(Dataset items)
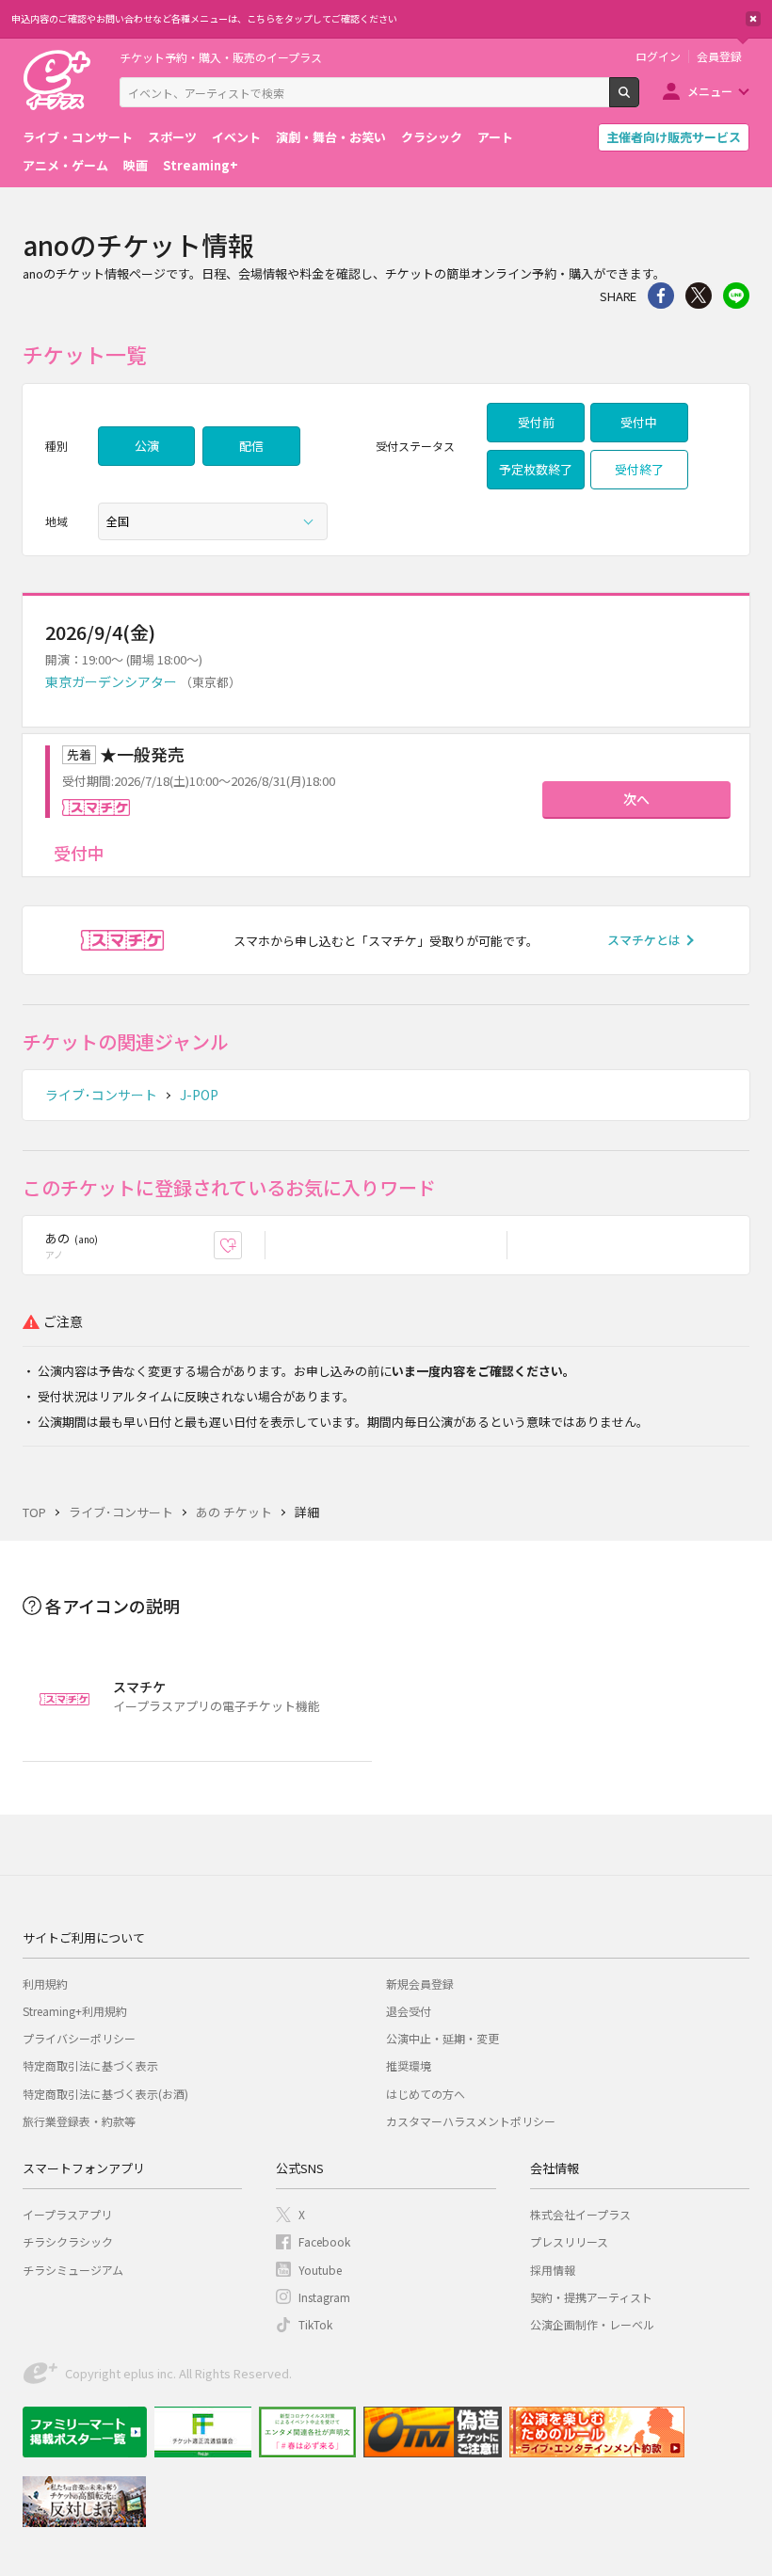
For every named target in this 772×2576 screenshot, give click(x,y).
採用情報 (552, 2270)
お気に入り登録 (241, 1246)
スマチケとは (644, 940)
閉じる (753, 18)
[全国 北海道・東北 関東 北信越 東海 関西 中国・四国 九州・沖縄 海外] (213, 521)
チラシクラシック (68, 2241)
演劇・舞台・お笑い (331, 137)
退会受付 (408, 2011)
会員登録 (719, 56)
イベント (236, 137)
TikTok (315, 2324)
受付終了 (639, 469)
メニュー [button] (709, 91)
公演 (147, 446)
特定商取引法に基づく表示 (90, 2065)
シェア (661, 295)
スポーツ (172, 137)
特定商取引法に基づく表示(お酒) (105, 2094)
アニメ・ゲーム (65, 165)
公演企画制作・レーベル (592, 2324)
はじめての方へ (425, 2094)
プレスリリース (569, 2241)
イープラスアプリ (67, 2214)
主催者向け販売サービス (673, 137)
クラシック (431, 137)
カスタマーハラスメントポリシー (470, 2121)
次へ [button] (636, 799)
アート (495, 137)
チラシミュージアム (73, 2270)
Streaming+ (200, 165)
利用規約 (45, 1984)
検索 (638, 99)
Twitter (698, 295)
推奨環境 (408, 2065)
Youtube (320, 2270)
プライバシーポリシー (79, 2038)
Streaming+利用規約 (75, 2011)
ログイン (658, 56)
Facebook (324, 2241)
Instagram (324, 2297)
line (736, 295)
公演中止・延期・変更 (442, 2038)
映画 (135, 165)
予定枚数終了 (535, 469)
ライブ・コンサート (78, 137)
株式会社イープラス (580, 2214)
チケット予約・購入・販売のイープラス (221, 57)
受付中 (638, 422)
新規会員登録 (420, 1984)
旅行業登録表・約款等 (79, 2121)
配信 (251, 446)
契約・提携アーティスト (591, 2297)
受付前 (536, 422)
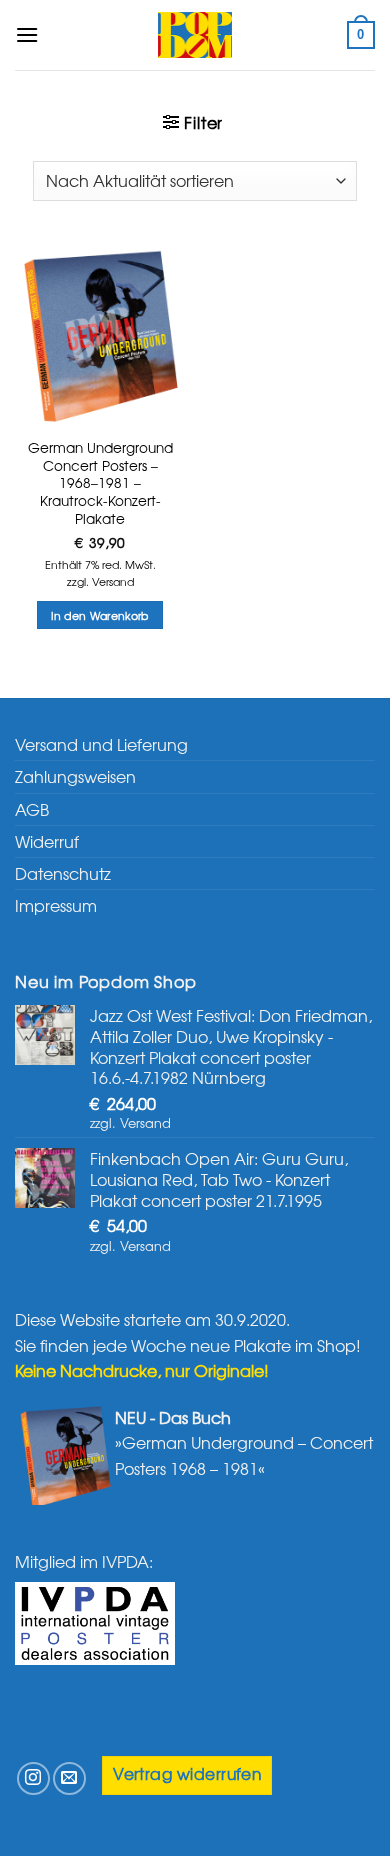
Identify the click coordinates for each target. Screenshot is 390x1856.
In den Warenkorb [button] (99, 615)
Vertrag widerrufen (187, 1773)
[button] (27, 34)
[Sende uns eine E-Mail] (69, 1778)
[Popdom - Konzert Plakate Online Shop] (195, 35)
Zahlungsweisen (75, 776)
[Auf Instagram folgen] (33, 1778)
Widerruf (47, 841)
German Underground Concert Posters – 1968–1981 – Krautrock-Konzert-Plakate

What to do: Your reply should be an exact copy of every line from the line with "[button] (27, 34)" through the final line of the data, and nothing more.

Reply:
[button] (27, 34)
[Sende uns eine E-Mail] (69, 1778)
[Popdom - Konzert Plakate Online Shop] (195, 35)
Zahlungsweisen (75, 776)
[Auf Instagram folgen] (33, 1778)
Widerruf (47, 841)
German Underground Concert Posters – 1968–1981 – Krautrock-Konzert-Plakate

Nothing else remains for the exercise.